Шито белыми нитками, но он со всех ног ринулся в ловушку, притащил ей стул, воды, таблетку аспирина, предложил выйти подышать воздухом, и Жюльетта с благодарностью согласилась. Она вышла на галерею и, прохаживаясь туда-сюда, стала разглядывать двор и обступившие его с трех сторон дома, вернее, по большей части их слепые фасады. Никто не мог наблюдать за тем, что здесь происходит, идеальное убежище прямо посреди Парижа – убежище или логовище, уединенное, защищенное. В ней снова зашевелилось старое смутное подозрение, а правду ли сказал ей Солиман, не кроется ли за его добровольным затворничеством, за его безобидными с виду маниями что-то иное, Жюльетта отгоняла от себя мысль о том, что такое это “иное”, но, несмотря на все усилия, картины наседали на нее – страшные, кровавые, жестокие картины, крутившиеся с утра до вечера по всем каналам, выбитые двери, перегороженные заградительными лентами, за которыми виднелась разоренная квартира, оружие, найдено оружие, а еще списки, имена, адреса. Опрашивают соседей, он был такой вежливый, говорит пожилая дама, придерживал мне дверь лифта, помогал донести пакеты.

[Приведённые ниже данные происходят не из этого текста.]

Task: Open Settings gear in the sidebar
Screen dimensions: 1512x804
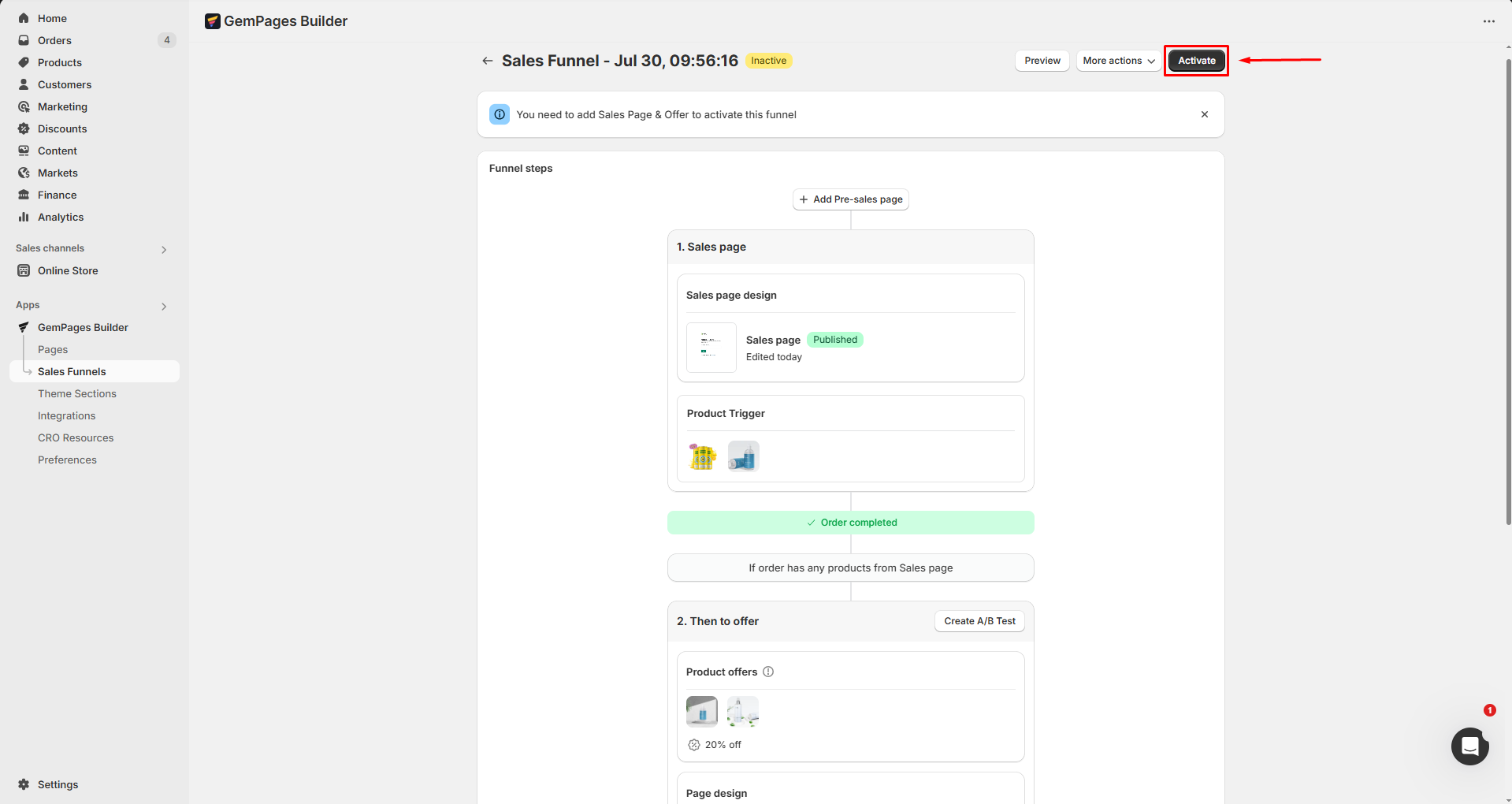Action: 24,784
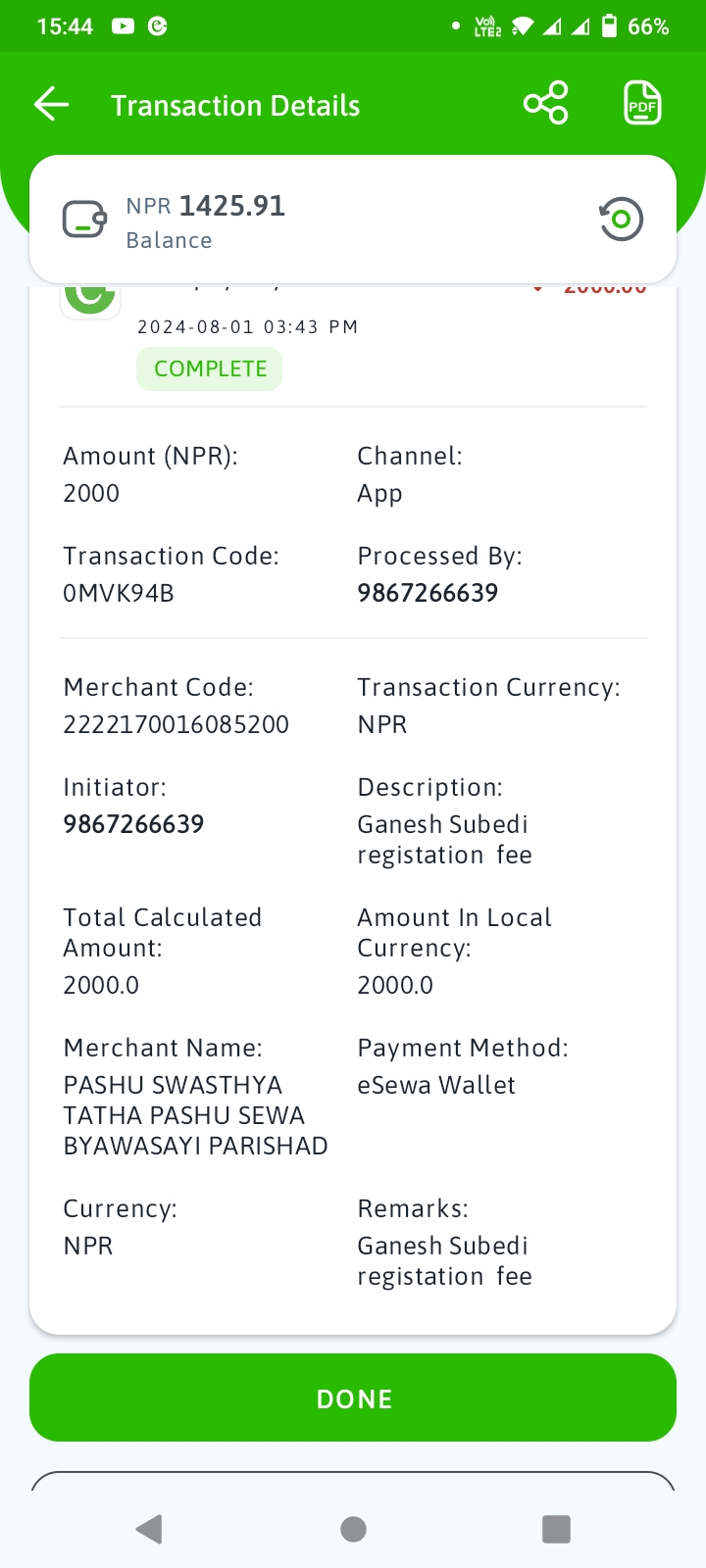Download the transaction as PDF
Screen dimensions: 706x1568
pyautogui.click(x=643, y=103)
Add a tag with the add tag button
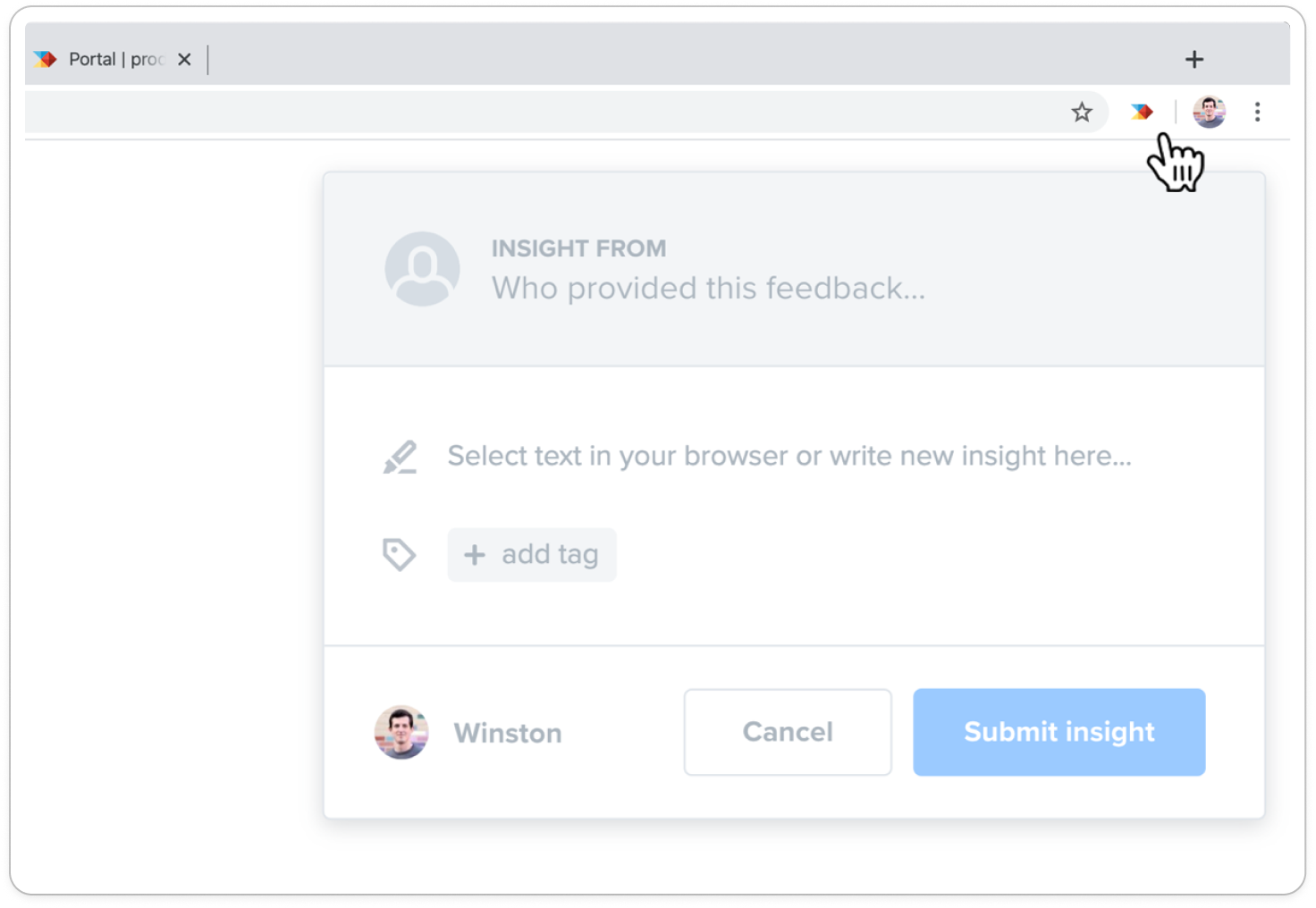This screenshot has width=1316, height=908. pyautogui.click(x=532, y=555)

Жюльетта закрыла лицо руками и только потом заметила, что пальцы испачканы краской, я буду похожа на одуванчик, и она засмеялась нервным смехом, отметая чудовищные видения, страх, все то, что, чуть зазеваешься, сделает жизнь невозможной, да ладно, Жюльетта, террористы не читают стихи, они ненавидят поэзию, музыку и все, что говорит о любви. Еще одна банальность, но она пыталась уцепиться за нее: когда тонешь, любая дощечка спасительна.

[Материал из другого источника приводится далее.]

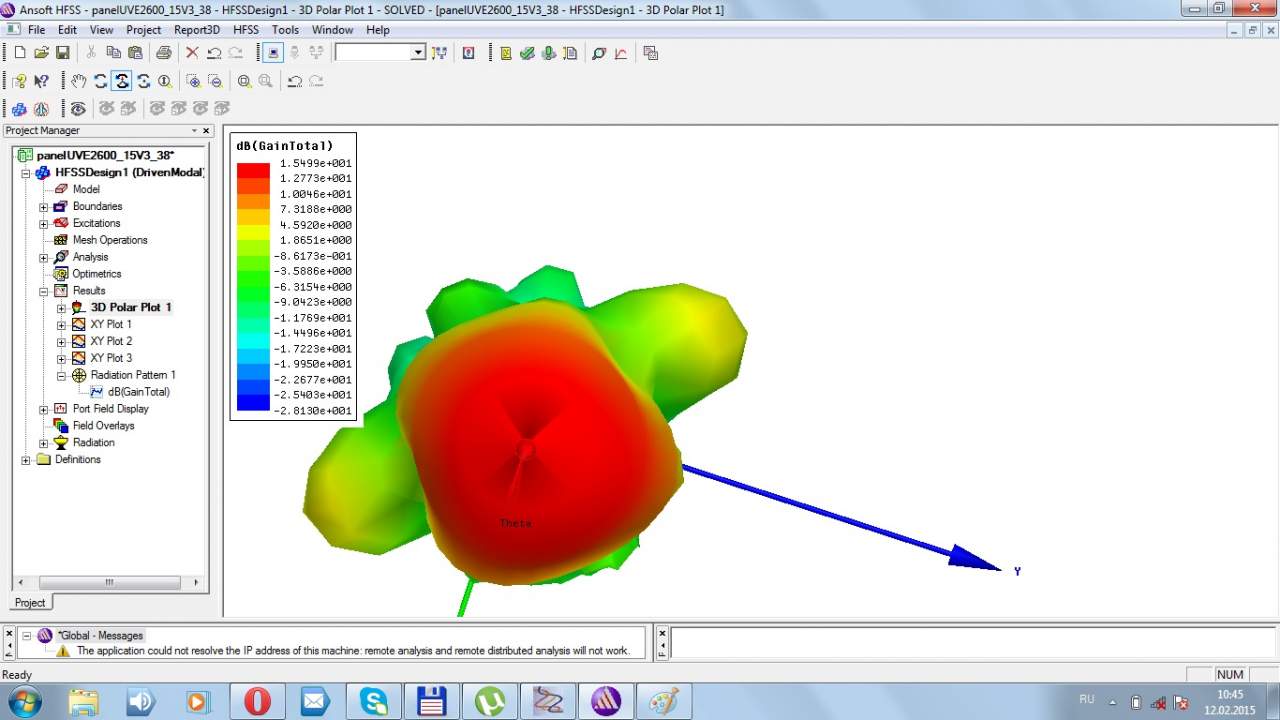Select the Pan hand tool
The width and height of the screenshot is (1280, 720).
(79, 81)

– Возьмите, вам станет лучше.
Он стоял за ее спиной и протягивал ей кружку матового стекла, над которой вилась тонкая струйка пара.
– Это чай с пряностями.
– Спасибо, – прошептала девушка.
Ей было стыдно, она ткнулась носом в пахучее облачко, закрыла глаза и представила себя далеко-далеко, на одном из тех восточных базаров, что бомбы сровняли с землей, в одном из тех садов, что существуют теперь только в сказках. И отпила глоток:
– Вкусно.
Солиман, облокотившись на ржавое железное ограждение, поднял глаза к небу, оно медленно окрашивалось в сиреневый цвет.
– Скоро стемнеет, нельзя будет красить.
– Всегда можно включить свет, – возразила Жюльетта странным, сдавленным голосом.
Он покачал головой:
– Нет. Нужен дневной свет. Нужен дневной свет, – повторил он, запрокидывая голову, словно ждал, что с небес прольется световой ливень.
– Солиман…
– Знаете, – сказал он, не глядя на нее, – они ведь еще существуют. Сады. Они тут.
Он коснулся рукой лба и сразу положил ее на грудь, туда, где сердце.
– Откуда вы знаете…
– Чай. Когда я его пью, всегда думаю о них.
Жюльетта отпила еще глоток. Странный покой разливался внутри, пока обжигающая жидкость растекалась по горлу. Ей было хорошо. Как ни странно, она чувствовала себя на своем месте. Нет, ответы на все вопросы не появились – их не властны были дать простые слова “они еще существуют”. Ведь она жила уже не в сказках и не в книгах, как он. Не совсем.
Но она, наверно, сможет научиться с этими вопросами жить.